И второе. К этому меня вынуждает Полонский, как это ни странно. Почему? Потому, что Полонский, пользуясь своей солидной литературной трибуной, старается перенести <вину> на ни в чем не повинных людей… <
На заседании сотрудников журнала «Новый Леф», 5 марта 1927*
Товарищи!
Перейдем к следующему вопросу.
Вы прочли в «Известиях» статьи Ольшевца* — Полонского* о «Лефе».
Сам факт появления этих статей удовлетворителен. Главное, что угрожало нам, это сознательное замалчивание «Лефа». Не выдержали — прорвало.
Мы били, но не думали, что так больно. Крик большой — три статьи длиною с целый «Леф». А если принять в соображение тираж «Известий», то это больше веса годовой продукции лефов.
Статьи Полонского — это статьи не литературного критика, а редактора-скупщика. Полонский ощущает выход «Нового Лефа»* как прорыв какой-то своей несуществующей монополии.
Это — самый вредный тип редакторов.
Страсть к монополии создает у них полное безразличие к художественным и идейным качествам продукции. Им важны отдельные тиражные имена.
Полонскому ненавистна всякая художественная группировка. Отсюда слова: «Порознь вы хороши, а вместе не годитесь». Отсюда испытанные навыки борьбы: обвинения в комплоте, попытки перекупить, сманить отдельные «имена», временно соблазнить сверхтарифной оплатой, подкупить авансами — и в результате отнивелировать всех под свой средненький вкус.
Гаденькая мысль о «кружковщине» «Лефа» и о его желании обособиться могла родиться только в мозгу обозленного монополиста. Полонскому должно быть известно, сколько хлеба всыпали лефовцы в общий элеватор советской литературы. Хорош был бы Полонский со своей монополией без этого хлеба!
Но «Леф» настаивает на своем праве иметь ежемесячно свои три листа, где сотрудники связаны не только общей гонорарной ведомостью, но и общим методом работы и художественными задачами. Это необходимо для улучшения качества того самого хлеба, который «Леф» дает советской культуре.
Прав т.
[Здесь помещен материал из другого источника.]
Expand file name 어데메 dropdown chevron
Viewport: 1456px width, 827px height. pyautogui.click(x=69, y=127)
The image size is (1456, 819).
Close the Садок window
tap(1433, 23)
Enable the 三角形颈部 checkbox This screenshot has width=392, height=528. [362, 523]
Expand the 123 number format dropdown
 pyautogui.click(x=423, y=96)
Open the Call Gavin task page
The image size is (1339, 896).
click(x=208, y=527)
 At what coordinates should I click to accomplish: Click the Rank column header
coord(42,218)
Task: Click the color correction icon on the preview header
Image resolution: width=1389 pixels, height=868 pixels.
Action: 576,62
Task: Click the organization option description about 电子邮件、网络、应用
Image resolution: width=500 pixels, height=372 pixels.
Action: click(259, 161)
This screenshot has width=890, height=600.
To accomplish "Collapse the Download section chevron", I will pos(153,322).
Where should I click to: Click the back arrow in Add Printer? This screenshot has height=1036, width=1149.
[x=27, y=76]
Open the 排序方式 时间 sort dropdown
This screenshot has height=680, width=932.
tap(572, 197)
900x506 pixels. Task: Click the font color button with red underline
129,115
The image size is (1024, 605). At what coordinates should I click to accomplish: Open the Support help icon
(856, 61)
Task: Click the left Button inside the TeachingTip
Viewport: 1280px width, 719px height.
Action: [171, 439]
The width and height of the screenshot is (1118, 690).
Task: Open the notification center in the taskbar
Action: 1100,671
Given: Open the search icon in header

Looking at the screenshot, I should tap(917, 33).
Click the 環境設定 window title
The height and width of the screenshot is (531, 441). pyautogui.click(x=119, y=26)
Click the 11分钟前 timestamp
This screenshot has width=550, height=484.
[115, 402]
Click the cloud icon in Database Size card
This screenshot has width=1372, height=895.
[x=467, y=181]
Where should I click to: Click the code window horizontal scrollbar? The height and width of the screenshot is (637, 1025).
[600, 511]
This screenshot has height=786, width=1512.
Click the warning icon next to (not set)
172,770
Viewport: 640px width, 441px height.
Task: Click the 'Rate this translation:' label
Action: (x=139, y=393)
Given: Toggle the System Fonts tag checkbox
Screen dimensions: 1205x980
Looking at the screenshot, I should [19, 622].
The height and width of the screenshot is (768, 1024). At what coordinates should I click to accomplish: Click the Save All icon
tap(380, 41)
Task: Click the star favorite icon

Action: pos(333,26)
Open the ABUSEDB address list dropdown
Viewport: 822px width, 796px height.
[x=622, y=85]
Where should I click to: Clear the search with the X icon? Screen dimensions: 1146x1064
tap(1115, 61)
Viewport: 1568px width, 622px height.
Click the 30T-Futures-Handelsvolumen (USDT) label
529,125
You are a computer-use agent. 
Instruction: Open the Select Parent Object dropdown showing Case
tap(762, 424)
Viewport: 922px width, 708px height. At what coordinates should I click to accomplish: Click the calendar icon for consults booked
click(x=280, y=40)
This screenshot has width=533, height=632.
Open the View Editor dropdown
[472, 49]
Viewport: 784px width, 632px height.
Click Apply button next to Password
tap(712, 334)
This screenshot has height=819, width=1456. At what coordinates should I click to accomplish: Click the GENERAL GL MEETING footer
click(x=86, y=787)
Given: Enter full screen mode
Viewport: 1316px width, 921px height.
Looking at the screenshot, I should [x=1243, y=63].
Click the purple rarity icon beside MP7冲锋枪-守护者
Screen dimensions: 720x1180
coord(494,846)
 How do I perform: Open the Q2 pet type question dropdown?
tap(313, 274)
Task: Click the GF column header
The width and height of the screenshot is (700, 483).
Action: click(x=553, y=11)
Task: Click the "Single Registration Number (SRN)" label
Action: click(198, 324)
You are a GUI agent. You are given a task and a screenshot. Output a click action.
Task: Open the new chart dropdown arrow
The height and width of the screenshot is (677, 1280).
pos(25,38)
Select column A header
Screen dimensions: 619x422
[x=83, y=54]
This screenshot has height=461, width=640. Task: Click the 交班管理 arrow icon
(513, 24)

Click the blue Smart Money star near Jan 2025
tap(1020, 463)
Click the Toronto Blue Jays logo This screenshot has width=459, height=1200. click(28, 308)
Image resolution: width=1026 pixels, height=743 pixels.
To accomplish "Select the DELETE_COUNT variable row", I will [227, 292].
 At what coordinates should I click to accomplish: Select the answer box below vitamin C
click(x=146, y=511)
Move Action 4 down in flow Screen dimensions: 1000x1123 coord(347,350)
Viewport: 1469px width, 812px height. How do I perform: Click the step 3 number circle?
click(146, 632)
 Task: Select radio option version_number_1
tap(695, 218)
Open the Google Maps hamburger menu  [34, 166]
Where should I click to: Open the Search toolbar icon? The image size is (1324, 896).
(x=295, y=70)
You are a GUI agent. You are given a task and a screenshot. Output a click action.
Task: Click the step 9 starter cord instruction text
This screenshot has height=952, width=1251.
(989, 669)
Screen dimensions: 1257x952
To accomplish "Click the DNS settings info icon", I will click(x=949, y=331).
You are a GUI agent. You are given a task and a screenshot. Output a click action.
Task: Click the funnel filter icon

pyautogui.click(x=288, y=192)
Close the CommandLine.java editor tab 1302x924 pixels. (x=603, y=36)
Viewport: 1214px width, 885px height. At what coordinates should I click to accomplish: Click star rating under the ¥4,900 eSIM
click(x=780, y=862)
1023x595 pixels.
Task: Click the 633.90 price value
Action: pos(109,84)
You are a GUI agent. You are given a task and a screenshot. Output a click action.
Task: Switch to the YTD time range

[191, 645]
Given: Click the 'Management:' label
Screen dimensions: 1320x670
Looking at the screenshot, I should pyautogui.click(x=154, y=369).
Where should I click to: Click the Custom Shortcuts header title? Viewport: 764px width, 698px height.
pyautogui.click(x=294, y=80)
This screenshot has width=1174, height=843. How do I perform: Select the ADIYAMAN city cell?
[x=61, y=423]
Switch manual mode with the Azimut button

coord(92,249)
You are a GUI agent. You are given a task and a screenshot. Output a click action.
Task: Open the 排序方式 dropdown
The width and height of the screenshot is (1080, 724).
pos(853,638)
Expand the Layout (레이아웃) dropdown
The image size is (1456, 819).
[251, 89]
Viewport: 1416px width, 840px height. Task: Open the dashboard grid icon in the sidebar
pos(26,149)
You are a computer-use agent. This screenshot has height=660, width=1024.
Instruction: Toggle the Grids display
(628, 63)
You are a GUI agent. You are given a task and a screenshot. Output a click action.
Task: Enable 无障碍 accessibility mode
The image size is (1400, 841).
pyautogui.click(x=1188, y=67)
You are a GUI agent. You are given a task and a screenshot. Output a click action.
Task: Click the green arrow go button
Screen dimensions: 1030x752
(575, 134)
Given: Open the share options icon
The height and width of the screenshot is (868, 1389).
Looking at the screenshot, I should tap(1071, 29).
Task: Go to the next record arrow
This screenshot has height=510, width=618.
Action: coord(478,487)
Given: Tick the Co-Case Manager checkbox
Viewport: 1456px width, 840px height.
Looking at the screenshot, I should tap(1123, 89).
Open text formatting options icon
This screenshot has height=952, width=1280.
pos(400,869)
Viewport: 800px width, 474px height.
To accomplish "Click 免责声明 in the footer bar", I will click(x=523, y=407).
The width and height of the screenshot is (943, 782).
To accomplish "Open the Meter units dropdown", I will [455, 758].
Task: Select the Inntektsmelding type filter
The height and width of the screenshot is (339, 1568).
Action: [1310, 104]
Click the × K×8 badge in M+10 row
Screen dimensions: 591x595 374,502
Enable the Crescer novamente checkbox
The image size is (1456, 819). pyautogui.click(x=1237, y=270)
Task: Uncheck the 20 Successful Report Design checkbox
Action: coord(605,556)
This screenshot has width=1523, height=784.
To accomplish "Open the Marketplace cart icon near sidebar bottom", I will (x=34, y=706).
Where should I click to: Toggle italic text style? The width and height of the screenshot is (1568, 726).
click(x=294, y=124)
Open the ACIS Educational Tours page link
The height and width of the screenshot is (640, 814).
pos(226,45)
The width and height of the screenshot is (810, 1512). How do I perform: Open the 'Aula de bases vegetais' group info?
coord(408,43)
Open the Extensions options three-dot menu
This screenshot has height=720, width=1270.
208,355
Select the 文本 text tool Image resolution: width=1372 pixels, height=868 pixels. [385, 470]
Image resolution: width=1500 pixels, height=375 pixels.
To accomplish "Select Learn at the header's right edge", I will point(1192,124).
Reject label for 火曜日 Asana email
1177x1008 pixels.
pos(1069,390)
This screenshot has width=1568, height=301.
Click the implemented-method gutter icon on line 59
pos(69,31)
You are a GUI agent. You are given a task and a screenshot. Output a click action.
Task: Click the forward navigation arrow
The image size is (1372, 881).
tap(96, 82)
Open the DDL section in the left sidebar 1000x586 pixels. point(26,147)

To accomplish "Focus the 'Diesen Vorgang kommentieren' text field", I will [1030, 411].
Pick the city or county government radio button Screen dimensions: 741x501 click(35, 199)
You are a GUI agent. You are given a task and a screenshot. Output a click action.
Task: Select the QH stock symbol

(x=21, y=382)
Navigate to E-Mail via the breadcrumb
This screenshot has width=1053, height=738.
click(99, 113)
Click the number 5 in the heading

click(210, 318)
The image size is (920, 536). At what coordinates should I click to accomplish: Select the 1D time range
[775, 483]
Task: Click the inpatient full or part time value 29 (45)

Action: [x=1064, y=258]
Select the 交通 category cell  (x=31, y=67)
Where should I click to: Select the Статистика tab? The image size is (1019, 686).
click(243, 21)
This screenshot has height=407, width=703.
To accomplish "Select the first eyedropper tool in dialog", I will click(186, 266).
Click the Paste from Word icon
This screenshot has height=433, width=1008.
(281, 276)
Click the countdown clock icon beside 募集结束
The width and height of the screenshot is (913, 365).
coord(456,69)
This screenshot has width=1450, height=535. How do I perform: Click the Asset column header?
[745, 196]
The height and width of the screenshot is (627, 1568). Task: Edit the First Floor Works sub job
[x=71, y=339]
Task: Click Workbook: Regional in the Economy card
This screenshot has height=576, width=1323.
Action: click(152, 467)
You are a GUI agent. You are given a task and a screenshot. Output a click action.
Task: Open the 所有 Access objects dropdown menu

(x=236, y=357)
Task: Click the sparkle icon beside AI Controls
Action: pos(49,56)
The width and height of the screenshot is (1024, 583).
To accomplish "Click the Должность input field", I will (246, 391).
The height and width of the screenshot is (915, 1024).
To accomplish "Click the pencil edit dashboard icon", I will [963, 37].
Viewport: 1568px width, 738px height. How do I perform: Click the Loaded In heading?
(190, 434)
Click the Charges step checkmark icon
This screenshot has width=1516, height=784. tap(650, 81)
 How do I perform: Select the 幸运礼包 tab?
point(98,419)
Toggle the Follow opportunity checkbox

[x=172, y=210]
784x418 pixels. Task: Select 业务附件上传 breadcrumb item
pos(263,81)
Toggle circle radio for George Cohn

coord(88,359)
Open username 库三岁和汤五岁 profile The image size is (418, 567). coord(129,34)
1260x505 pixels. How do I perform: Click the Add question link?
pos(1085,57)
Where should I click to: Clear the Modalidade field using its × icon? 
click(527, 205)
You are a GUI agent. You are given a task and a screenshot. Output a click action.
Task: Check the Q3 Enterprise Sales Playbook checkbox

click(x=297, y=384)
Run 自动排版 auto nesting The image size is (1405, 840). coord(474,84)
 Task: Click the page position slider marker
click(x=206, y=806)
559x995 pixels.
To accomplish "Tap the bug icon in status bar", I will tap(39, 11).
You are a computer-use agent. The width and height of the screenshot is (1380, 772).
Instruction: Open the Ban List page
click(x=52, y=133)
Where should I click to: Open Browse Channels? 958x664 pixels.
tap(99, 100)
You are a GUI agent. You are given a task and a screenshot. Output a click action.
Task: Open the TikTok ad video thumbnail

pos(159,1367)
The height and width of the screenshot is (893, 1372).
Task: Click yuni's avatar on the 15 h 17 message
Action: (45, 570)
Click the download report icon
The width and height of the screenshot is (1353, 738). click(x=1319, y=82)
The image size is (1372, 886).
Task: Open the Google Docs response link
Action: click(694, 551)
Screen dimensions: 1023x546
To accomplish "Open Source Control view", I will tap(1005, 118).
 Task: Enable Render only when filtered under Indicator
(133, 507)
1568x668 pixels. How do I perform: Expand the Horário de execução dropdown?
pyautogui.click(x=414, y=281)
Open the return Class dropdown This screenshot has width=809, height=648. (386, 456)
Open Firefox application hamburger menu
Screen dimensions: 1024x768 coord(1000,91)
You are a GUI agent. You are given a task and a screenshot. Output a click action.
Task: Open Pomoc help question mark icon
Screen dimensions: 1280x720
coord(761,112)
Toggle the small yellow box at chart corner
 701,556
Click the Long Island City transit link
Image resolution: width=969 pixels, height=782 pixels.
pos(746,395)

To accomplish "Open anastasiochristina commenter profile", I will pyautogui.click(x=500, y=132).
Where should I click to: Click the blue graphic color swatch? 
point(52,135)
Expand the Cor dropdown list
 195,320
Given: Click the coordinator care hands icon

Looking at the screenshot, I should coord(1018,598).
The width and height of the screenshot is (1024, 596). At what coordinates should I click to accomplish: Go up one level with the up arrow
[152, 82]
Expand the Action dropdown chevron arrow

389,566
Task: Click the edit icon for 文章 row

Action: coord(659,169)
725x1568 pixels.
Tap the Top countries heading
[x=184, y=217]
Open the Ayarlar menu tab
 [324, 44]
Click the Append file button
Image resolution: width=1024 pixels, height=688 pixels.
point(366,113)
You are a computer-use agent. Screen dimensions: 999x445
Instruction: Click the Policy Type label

Ханин в № 2 «Молодой гвардии»*: «Ежели бы какой-нибудь коммунистический благодетель попытался собрать всех наших писателей и поэтов в одну комнату, остриг бы их всех под одну гребенку и приказал бы им писать по одним и тем же правилам, которые он, единственный коммунистический благодетель, им укажет, то из этого ничего путного не получилось бы».
Мы должны иметь свою комнату, где могли бы подготовлять наши выступления на общесоветских мирах, новях и нивах. Но Полонский уже толкует о каком-то комплоте. Тут он, действительно, в комплот, как муха в компот.
Нельзя же называть комплотом оркестр, готовящийся к общесоветскому выступлению. А то получается — «больше одного не скопляться, осади на плитуар» «Нового мира».
Полонский не организатор литературы, а
Полонский не видит иных целей делания литературных произведений, кроме как зашибание рубля. Так, говоря о моем стихе, называя его рубленой прозой, Полонский врет, утверждая, что рубление делается ради получения двух построчных рублей.
Все вы знаете, что единственная редакция на территории Советского Союза, в которой платят два рубля за строку, — это «Новый мир».
В «Лефе» всем, и мне в том числе, платят 27 к<опеек> за строку, причем вы отлично знаете, что весь свой гонорар мне приходится отдавать «Лефу» на не оплачиваемые Госиздатом канцелярские расходы.
Это мелочь, но об этом надо орать, чтобы перекрыть инсинуаторов, видящих в «Лефе» устройство чьих-то материальных дел. Тем более что материальная обеспеченность других журналов, например «Нового мира», списывающего убытки на «Известия»*, — один из легких способов борьбы с «Лефом». «Леф»-де не оправдывается материально.